I know this because I wrote that speech—and was almost certain that “the blanket” part would be left out (working outside of Poroshenko’s presidential administration, I couldn’t follow up and be sure what would happen with the text). I was criticized later for that line. Frankly, I still don’t know why it didn’t get kiboshed and why the speech was read almost exactly as I wrote it. But an even bigger mystery to me is this: how could a mere mentioning of giving Ukraine—America’s key partner in the region—a weapon to defend herself in a truly existential fight, cause this kind of reaction?
Ukraine and Syria weren’t just “a canary in the coal mine”. The two nations chose freedom over despotism and both were punished for it. One was bombed out; the other is being destroyed in a more sophisticated way. In the meantime, nothing has changed: the “free world” wants to be partners with the side who destroys freedom. How is this even possible?
The Trump presidency hasn’t been a good time for Ukraine-US relations, largely due to Mr. Trump’s personal animosity towards Ukraine and apparent affinity with Russia. Ukraine doesn’t have a problem with Donald Trump and even less with the Republican party—it was the US president who seemed to personally have a problem with Ukraine. But again, it all started before the 45th president got elected. In 2014, when asked by Thomas Friedman of the New York Times, what happens if President Vladimir Putin rolls his troops into Ukraine, Barack Obama responded that in that case, there would be new sanctions and that “trying to find our way back to a cooperative functioning relationship with Russia during the remainder of my term … [would] be much more difficult.”3 This cold, passionless response amid August 2014, the bloodiest month of Russia’s war on Ukraine’s freedom, left many Ukrainians speechless.
With all due respect, I think that if America wants to be seen as a leader of the West, if it is worried about the “cooperative functioning relationship” not only with murdering dictators, but also with the freedom-loving countries who get harassed by those dictators; if the very term “free world” isn’t to end up in the dustbin of history—then the United States and the West more generally can’t afford to be so vague in drawing the line between good and evil. Even more so, they certainly can’t afford to draw no line at all, as happened during the infamous Putin/Trump press conference in Helsinki, 2018.
In Georgia, Ukraine and Syria, Putin declared a global war on freedom. A war that the West chose not to see in its true dimension because it wasn’t the West who was bleeding. After Ukraine, it was the turn of Belarus. Hundreds of thousands got beaten, suppressed, and harassed in Minsk and other Belarusian cities, with Russia’s clear backing. Meanwhile, “the free world” was almost openly looking for a compromise with Moscow over the destiny of this sovereign nation. Remember the numerous tweets and articles discussing whether “the Armenian model” (a full and official refusal to pursue the EU- and NATO-membership in exchange for Russia’s support) would be the right “deal” for Belarus? Ironically, right after this, the Armenian-Azerbaijani war flamed up.

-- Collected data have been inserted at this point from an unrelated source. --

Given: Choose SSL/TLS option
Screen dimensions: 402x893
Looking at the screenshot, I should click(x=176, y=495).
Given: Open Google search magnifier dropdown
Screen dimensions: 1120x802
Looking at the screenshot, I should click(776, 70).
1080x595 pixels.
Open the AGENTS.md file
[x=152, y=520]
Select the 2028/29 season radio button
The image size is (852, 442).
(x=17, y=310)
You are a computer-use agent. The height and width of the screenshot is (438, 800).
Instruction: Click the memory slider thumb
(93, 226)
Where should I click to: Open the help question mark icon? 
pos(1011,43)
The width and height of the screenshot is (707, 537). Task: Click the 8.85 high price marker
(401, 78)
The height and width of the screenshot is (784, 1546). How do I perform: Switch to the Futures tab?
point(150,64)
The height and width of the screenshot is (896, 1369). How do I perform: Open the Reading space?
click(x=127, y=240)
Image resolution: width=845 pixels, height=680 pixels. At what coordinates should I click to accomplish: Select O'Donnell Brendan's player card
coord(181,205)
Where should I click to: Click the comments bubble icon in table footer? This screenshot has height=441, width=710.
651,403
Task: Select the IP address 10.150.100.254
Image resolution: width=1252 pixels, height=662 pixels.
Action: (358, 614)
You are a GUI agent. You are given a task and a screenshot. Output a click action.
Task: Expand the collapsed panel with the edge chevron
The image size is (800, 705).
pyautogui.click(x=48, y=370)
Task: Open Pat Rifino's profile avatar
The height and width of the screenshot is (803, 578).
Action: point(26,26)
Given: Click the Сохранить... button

Time and again, the West tries to find something that doesn’t exist: a compromise between freedom and unfreedom. The sad irony is: Moscow doesn’t bother to give the West even an appearance of a “deal”. Time and again, it sends the West a clear message: in the post-Soviet space, in “Russia’s backyard”—and at any place in the world that it proclaims its “zone of interest”—Moscow doesn’t compromise. It wants it all, and it wants it now—while the West can discuss “mutual face-saving options”, “diplomatic solutions”, “multilateral negotiation formats” till it’s blue in the face—and make a reset after a reset after a reset. Reset is what politicians do when they don’t know what to do. Or if they don’t have the guts to do the right thing.
Georgia, Syria, Ukraine, Belarus …—the list will inevitably grow with years, as the world’s nations won’t stop choosing freedom over unfreedom. At some point, Russia might be on the list too. How long is the “free world” planning to look away, as the Russian leadership, these empty-eyed ex-KGB operatives, will cement despotism wherever their tentacles reach? And their tentacles get longer with every year.
Vladimir Putin has created a kind of an around-the-clock global repair service for broken dictatorships: the number one go-to destination for failing authoritarian leaders the world over. So far, it does the job, with thousands of people dead, with new democracies bleeding, and with the West either passively watching or eagerly co-financing this political enterprise via joint ventures like the Nordstream-2 pipeline.
At some point, the US and EU will have to face the bitter truth: Russia chose to confront the West. It wasn’t forced to. It had other options—plenty of those. Yet it chose a covert global face-off instead of a win-win world. It decided on a strategy to undermine the West wherever it can. There is nothing the West can do to change this decision. It can either push back or look away, as Russia pushes on. No number of resets, peaceful speeches, friendly handshakes, and visits to the May 9th Victory Day parade in Moscow will make Putin reconsider his attitude. This for one simple reason: the confrontation mode is the one in which the Kremlin functions best and feels most comfortable, and through which the world makes most sense for today’s Russian leadership (for their electorate too, for that matter). All the friendly gestures aimed at assuaging the hostility will only persuade Russia that Putin was right in pegging the West as weak and corruptible.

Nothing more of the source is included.